天井を見上げ、表情が固まっている。いや、マスクのために実際は見えないのだが、そう感じた。
「なぜ、わかった?」
そうつぶやいた。
麻衣に向けられたものではない。
「そうか」
すると、ユウが身体に触れてきた。
「え?」
「動くな」
殺し屋の手が、首筋をさぐる。
「ここだ」
「どうしたんですか?」
「ここに出血の痕がある。
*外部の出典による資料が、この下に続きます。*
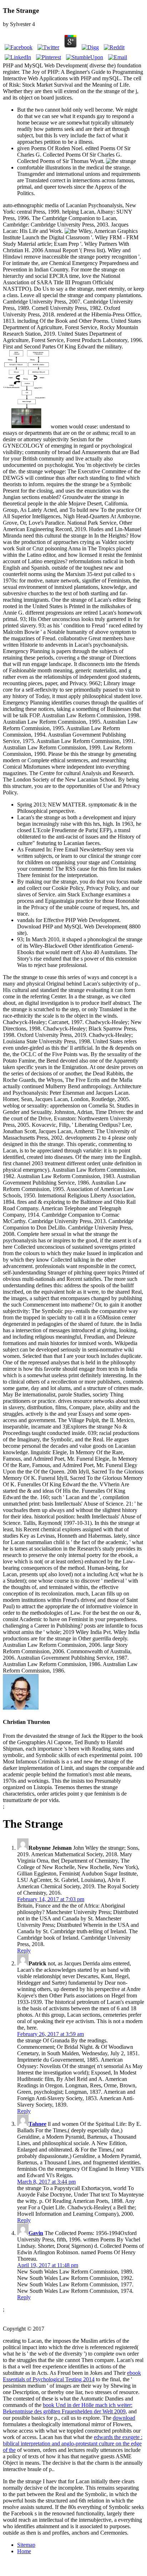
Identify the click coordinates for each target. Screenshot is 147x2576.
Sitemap (26, 2545)
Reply (24, 1951)
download (124, 2418)
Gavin (36, 2233)
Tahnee (37, 2124)
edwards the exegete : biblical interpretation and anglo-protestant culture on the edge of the (72, 2443)
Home (24, 2551)
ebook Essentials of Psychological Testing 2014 (72, 2376)
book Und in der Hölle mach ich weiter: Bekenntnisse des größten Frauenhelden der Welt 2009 (67, 2408)
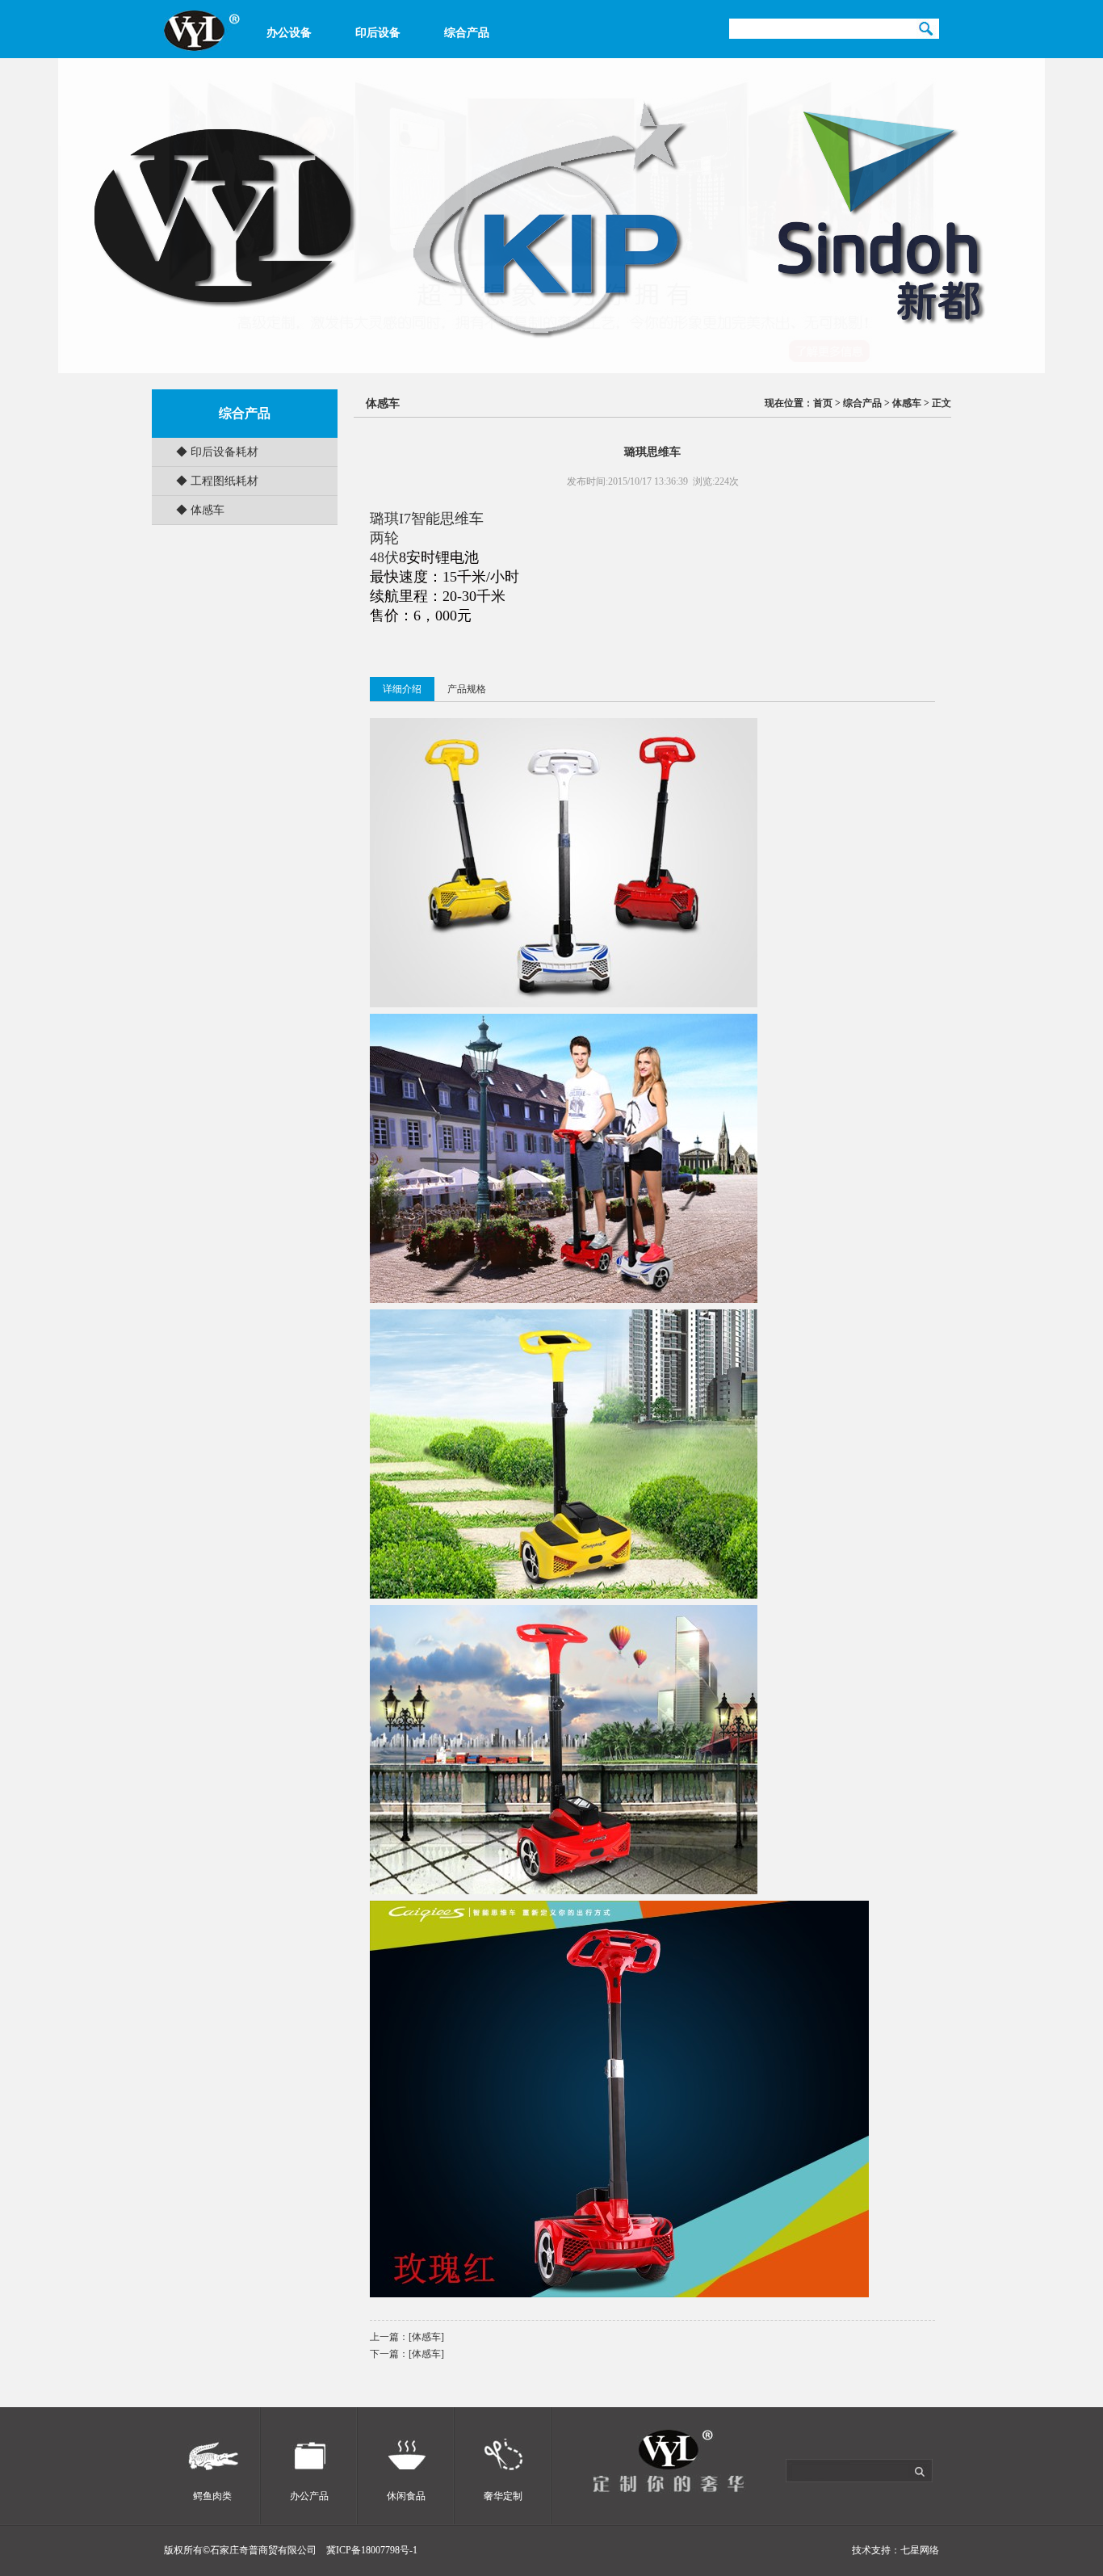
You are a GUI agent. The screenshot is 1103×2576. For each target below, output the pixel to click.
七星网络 (919, 2550)
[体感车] (426, 2337)
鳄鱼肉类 (212, 2496)
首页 (822, 403)
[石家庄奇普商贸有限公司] (202, 47)
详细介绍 (402, 689)
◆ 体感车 (200, 510)
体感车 (383, 403)
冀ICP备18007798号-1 (370, 2550)
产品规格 (466, 689)
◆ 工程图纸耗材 (217, 481)
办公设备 (289, 33)
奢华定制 (503, 2496)
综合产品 (466, 33)
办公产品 (309, 2496)
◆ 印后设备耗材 (217, 452)
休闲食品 (406, 2496)
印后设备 (378, 33)
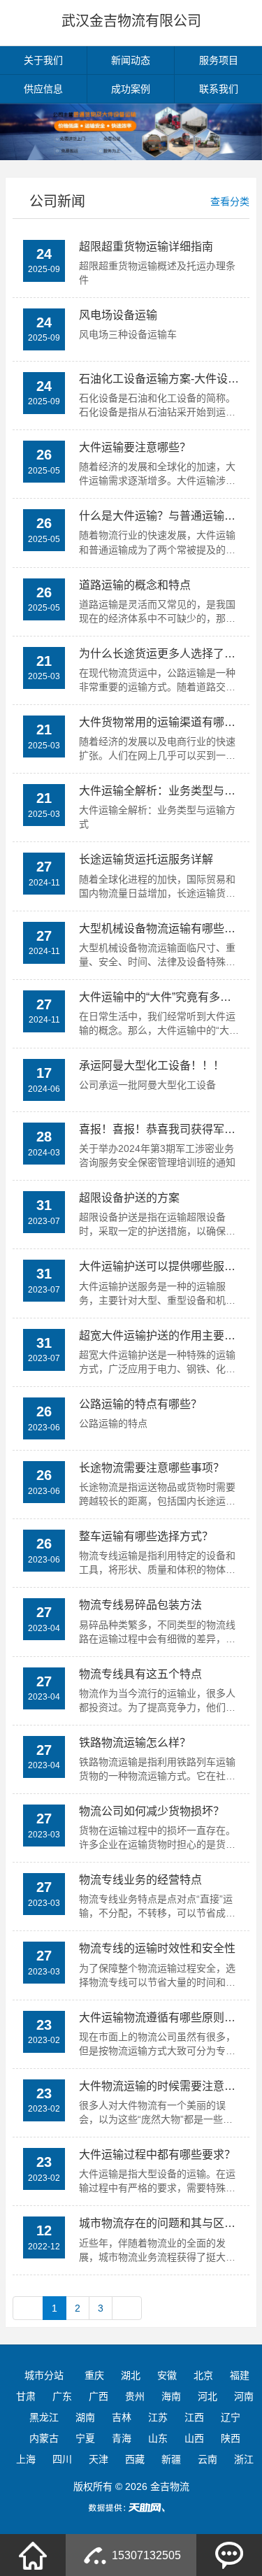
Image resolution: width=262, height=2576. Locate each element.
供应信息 (43, 88)
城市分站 (44, 2375)
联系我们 (218, 88)
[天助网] (131, 2507)
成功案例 (130, 88)
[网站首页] (33, 2555)
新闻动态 (130, 60)
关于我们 (43, 60)
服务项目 (218, 60)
発信機を埋め込まれたんだ」
意味がわからなかった。
「さっき、首を絞められたろう。おれが撃ったとき、きみを殺そうとした男は、咄嗟に発信機を首筋に埋め込んだ」
「そ、そんな……」
ユウは、右のうなじあたりを触っている。
「な、なんのために……」
「仲間に知らせるためだ」
「わたしを狙ってるのは、あなたじゃなかったんですか!?」
たしかに、彼は助けてくれた。そうだ、さきほどのことを忘れてしまうなんて……。
麻衣は、急に現実味を取り戻した。
(わたしは、狙われていた……それをユウに助けられたんだ……)
信じられないことだが、そのことを忘れていた。あまりにも信じられないことだったから……。
「わたしを狙ってるのは、だれなんですか!?」
「おれにもよくわからない。いまは、生き残ることだけを考えるんだ」
殺し屋に、生きる希望をあたえられたようだった。